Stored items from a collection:
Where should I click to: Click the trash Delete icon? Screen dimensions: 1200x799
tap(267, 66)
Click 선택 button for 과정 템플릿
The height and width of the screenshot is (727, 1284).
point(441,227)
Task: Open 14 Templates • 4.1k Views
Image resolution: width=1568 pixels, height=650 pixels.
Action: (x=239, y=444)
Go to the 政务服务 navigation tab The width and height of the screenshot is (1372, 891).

---

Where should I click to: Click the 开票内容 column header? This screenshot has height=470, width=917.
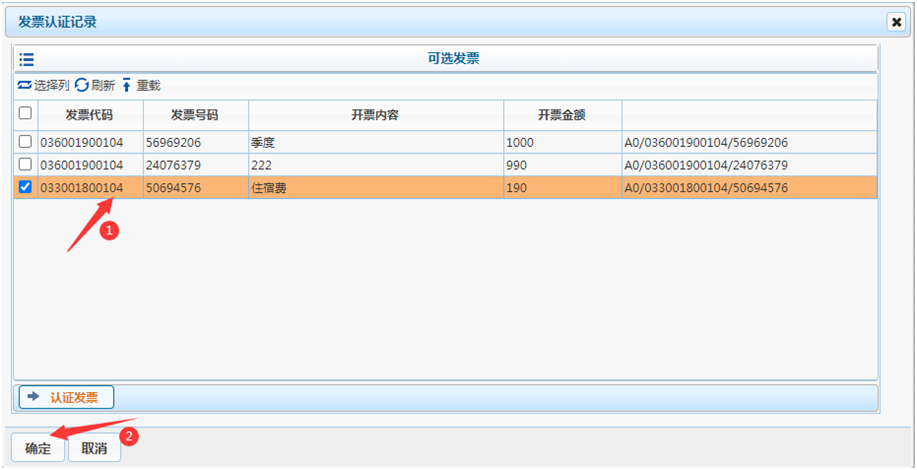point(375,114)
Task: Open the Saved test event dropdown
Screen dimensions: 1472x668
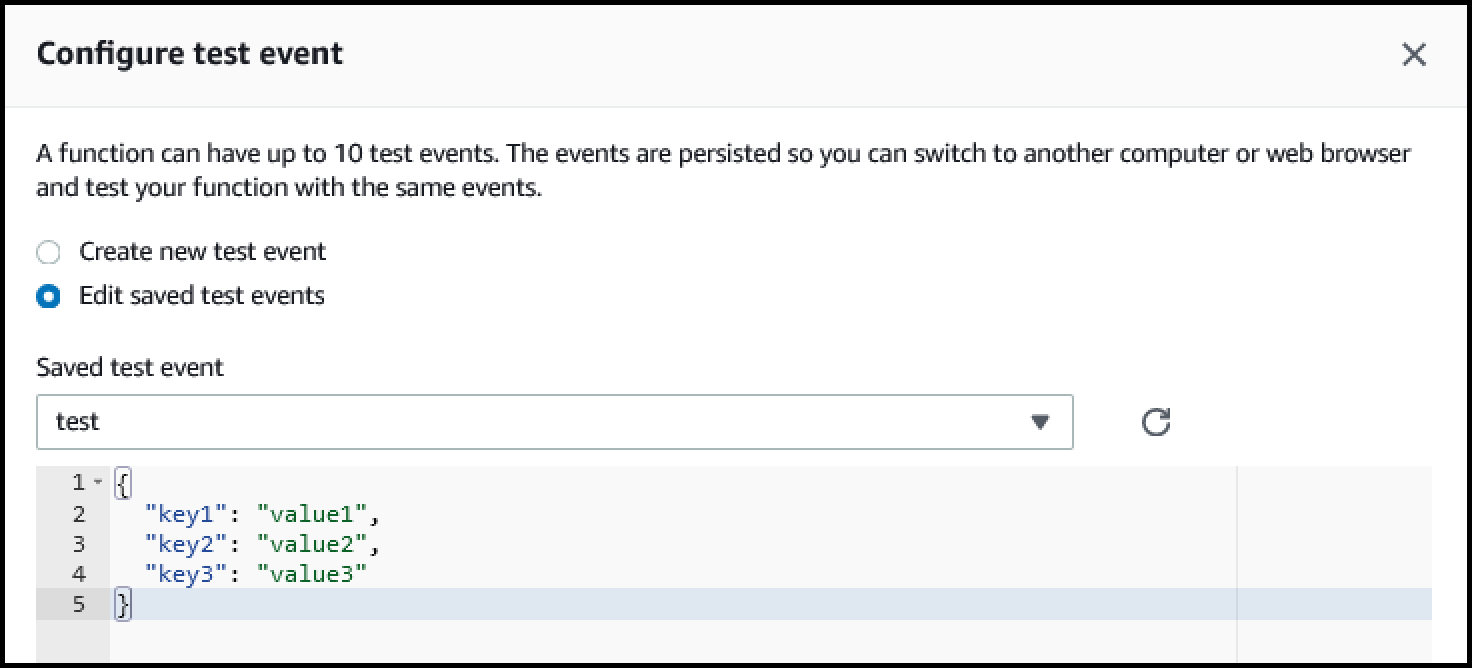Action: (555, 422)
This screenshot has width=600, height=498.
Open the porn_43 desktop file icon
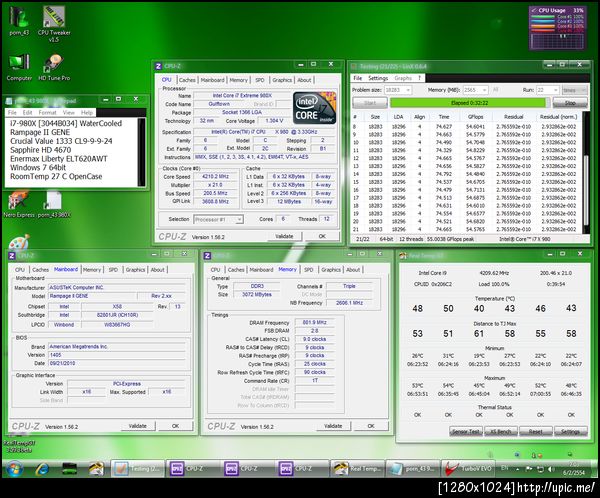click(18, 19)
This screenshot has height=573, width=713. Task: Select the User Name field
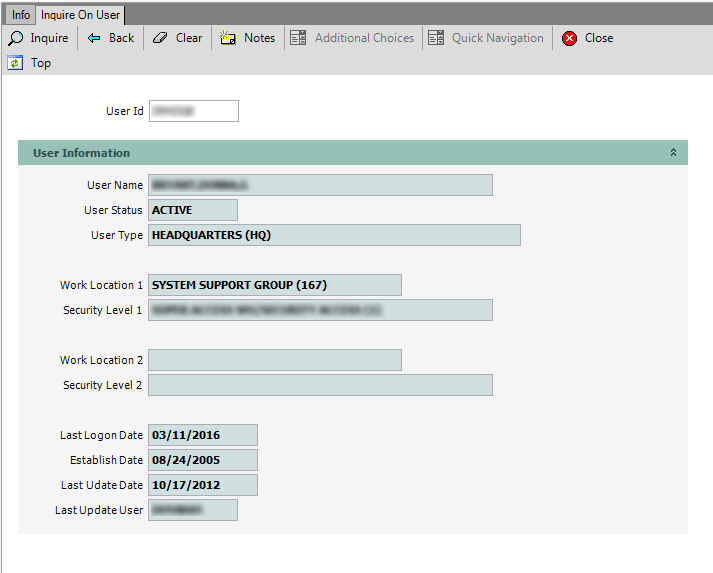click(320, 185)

> _Problem statement_
Lines to set down from above: the line with "Where should I click to: Click the trash", the line with "Go to the 政务服务", and every line between, each exactly as written.

> _Result for this task_
Where should I click to: Click the trash Delete icon? Screen dimensions: 1200x799
tap(267, 66)
Click 선택 button for 과정 템플릿
The height and width of the screenshot is (727, 1284).
point(441,227)
Task: Open 14 Templates • 4.1k Views
Image resolution: width=1568 pixels, height=650 pixels.
Action: (x=239, y=444)
Go to the 政务服务 navigation tab The width and height of the screenshot is (1372, 891).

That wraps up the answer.